### Task statement
Every line of the data below that holds the string "text" needs to be reported.

(Saved data entries)
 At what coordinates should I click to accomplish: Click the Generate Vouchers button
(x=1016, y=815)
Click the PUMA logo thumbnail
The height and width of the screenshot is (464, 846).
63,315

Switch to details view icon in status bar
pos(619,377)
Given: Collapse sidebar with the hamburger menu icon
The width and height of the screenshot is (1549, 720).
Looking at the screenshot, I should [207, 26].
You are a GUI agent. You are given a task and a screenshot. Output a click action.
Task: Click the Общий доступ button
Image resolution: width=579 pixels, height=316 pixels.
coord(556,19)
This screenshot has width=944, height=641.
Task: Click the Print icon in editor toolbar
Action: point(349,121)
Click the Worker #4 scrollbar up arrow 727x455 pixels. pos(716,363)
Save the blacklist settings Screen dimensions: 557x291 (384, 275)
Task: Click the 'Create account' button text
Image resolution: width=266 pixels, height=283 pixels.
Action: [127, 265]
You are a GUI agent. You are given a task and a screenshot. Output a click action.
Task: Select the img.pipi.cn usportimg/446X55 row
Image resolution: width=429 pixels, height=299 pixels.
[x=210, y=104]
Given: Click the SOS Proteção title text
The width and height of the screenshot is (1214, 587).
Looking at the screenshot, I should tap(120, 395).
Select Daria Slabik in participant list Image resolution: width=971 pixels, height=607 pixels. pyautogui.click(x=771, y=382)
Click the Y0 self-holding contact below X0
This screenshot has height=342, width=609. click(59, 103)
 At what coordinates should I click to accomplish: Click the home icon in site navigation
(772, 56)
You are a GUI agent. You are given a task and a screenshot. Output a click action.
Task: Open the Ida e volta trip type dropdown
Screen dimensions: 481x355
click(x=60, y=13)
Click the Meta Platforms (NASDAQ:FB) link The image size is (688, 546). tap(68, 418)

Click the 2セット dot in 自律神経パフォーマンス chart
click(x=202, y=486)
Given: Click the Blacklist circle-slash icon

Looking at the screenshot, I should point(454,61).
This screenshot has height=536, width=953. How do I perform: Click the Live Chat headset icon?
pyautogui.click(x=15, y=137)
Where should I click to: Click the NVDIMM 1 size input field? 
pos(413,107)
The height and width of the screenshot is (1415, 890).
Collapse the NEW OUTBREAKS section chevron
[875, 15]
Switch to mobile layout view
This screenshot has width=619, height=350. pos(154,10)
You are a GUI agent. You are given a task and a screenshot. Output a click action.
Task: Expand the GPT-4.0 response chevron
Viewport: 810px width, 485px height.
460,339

### The completed task
Task: Click the 'Create account' button text
Given: Click the SOS Proteção title text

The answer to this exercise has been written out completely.